We went back to the University of Iowa, where Bob served a four-year residency in general surgery. I worked as a night supervisor. The last two years I reached the position of chief night supervisor and was paid next to the operating rooms supervisor, who had the highest pay.
I did not have a degree but I had an R.N. certificate. The University of Iowa administrator, Mr. Classon, made the decision for hiring me. He said, “I consider a wife and mother who maintains a home and who works for us as having a masters degree."
I had tremendous responsibility as night supervisor. I placed deceased patients from the University’s children’s hospital and main hospital in the morgue and released the bodies to undertakers as they came for the deceased patients. A tunnel in the basement facilitated this, with elevators to the basement. One other person would wheel the body to me and help me move the body from the cart.
I carried in my pocket a key pinned to my uniform that would open every door in the hospital. I issued all narcotics and kept hospital records of each patient as nurses came to my office to sign them out.
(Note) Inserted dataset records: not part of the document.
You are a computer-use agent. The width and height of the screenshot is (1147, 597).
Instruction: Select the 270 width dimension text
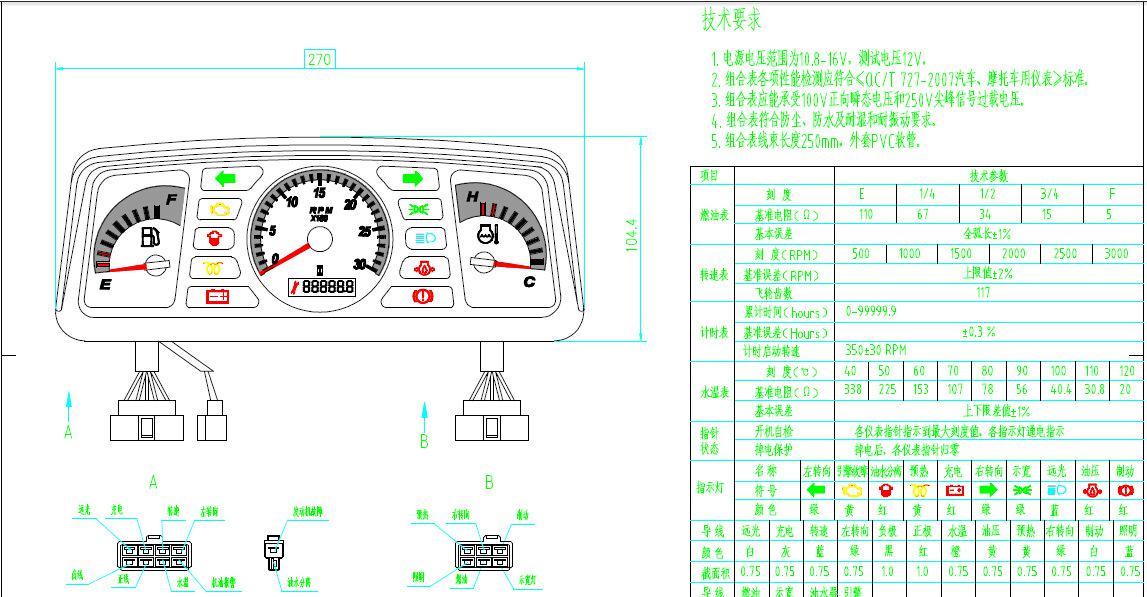319,59
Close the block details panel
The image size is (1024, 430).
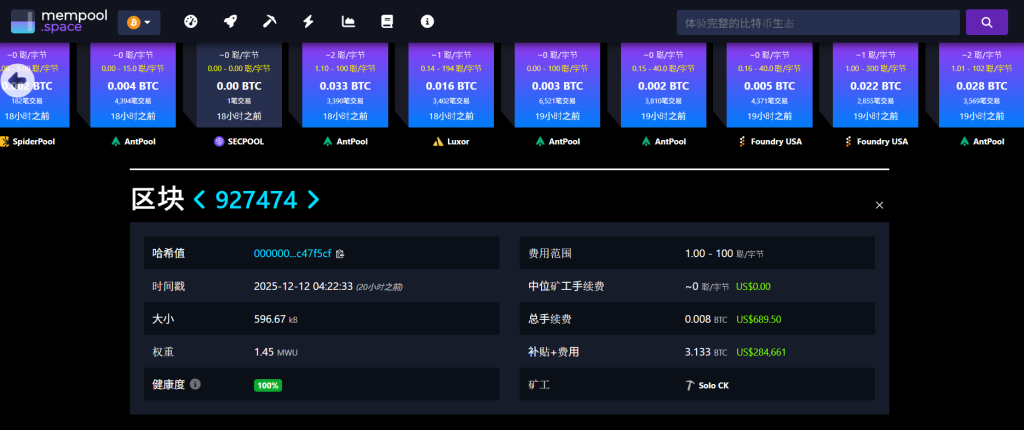pos(879,205)
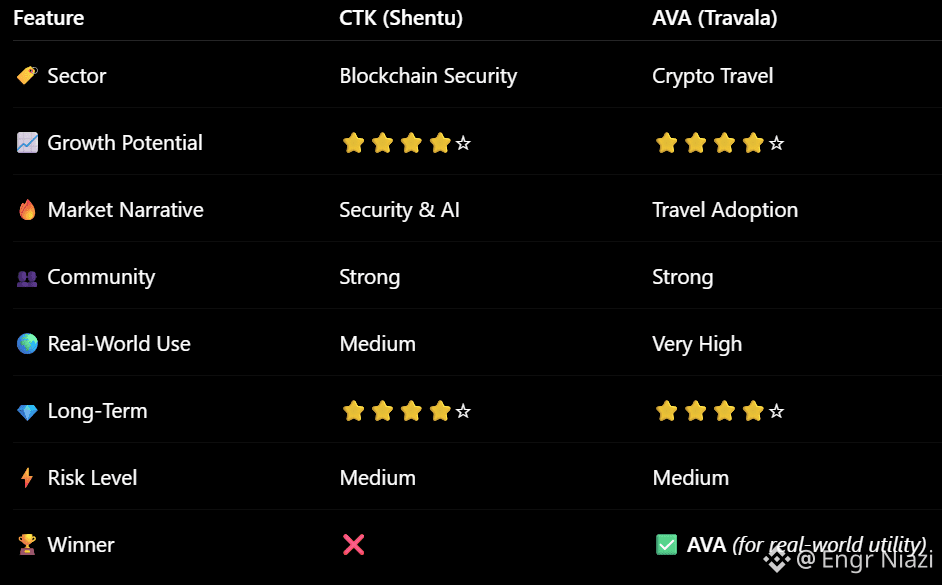This screenshot has height=585, width=942.
Task: Click the red X in the CTK Winner cell
Action: [353, 545]

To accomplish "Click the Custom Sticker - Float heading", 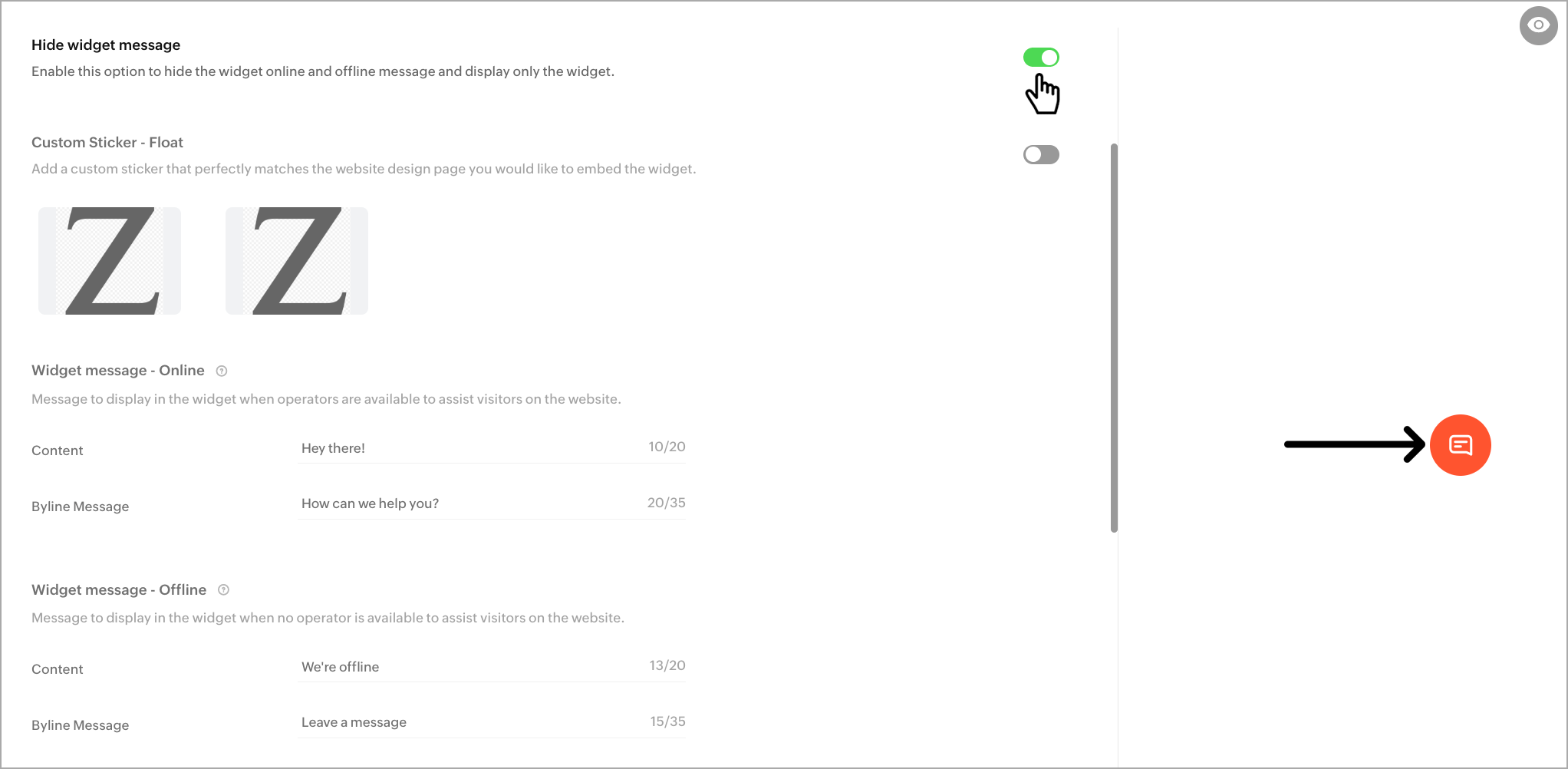I will tap(107, 143).
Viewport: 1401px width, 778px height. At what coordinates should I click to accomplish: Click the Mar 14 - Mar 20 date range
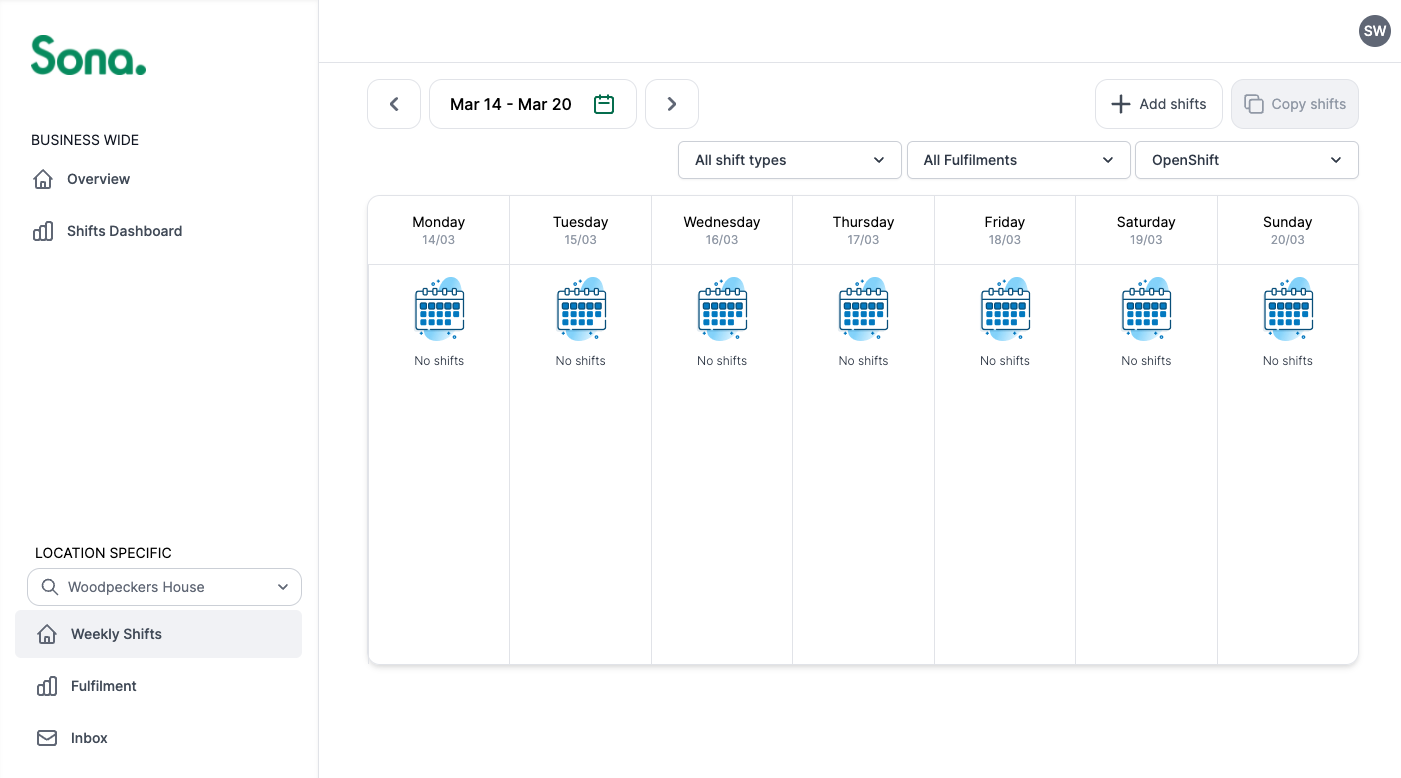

I made rounds on all the nurses stations and took a written and verbal report on all patients in serious condition. I did this once each night at midnight.
My shift of work was from 7pm to 7am, with a two-hour rest period each night. There were many exciting single events. Two I remember vividly. One night I was called by the hospital telephone operator that a patient was escaping the main entrance. I ran to the entrance, grabbed a wheelchair, and pushed this adolescent girl, who was screaming and fighting, to the wall. By now the orderlies had come and held her. The doctor gave an order for an ice pack. I called the night nurse in charge at the psychiatric hospital and she said she would be pleased to bring the equipment and help pack the patient. (The hospital tunnel made this possible.) The patient fought as we started the procedure but then became quiet. I placed an orderly to watch her the rest of the night.
The other event was an accident, a head-on collision between a pick-up truck and a car on a country road hilltop. The call came to our emergency room and I was called. A doctor for the emergency room was already there when I arrived. I heard him tell the attendant, “I want a doctor for each patient.” The call had said there were twelve girls in the back of the pick-up truck. It so happened the evening dining room was about to close, and so I went there and made an announcement asking for nurse volunteers.
The head of surgery called the operating room nurse and she called in staff to open the three operating rooms and they worked the night. They saved all of the patients but one. This was an infant held in his mother’s lap seated in the car involved. He had extensive head injuries, and received excellent care by a child brain surgeon, one of our staff.
This particular night was a busy one for maintaining office procedures. The hospital was near full, all beds taken. The undertaker came for six bodies and those beds were used for the accident victims.
I remember I ended up with blisters on my heels.
Lucille Reed was born on February 27, 1919 in Decorah, Iowa, and grew up on a farm. She attended the University of Iowa nurses training program and worked most of her life as a nurse and mother. She died on March 10, 2018 at home in Galesburg, Illinois.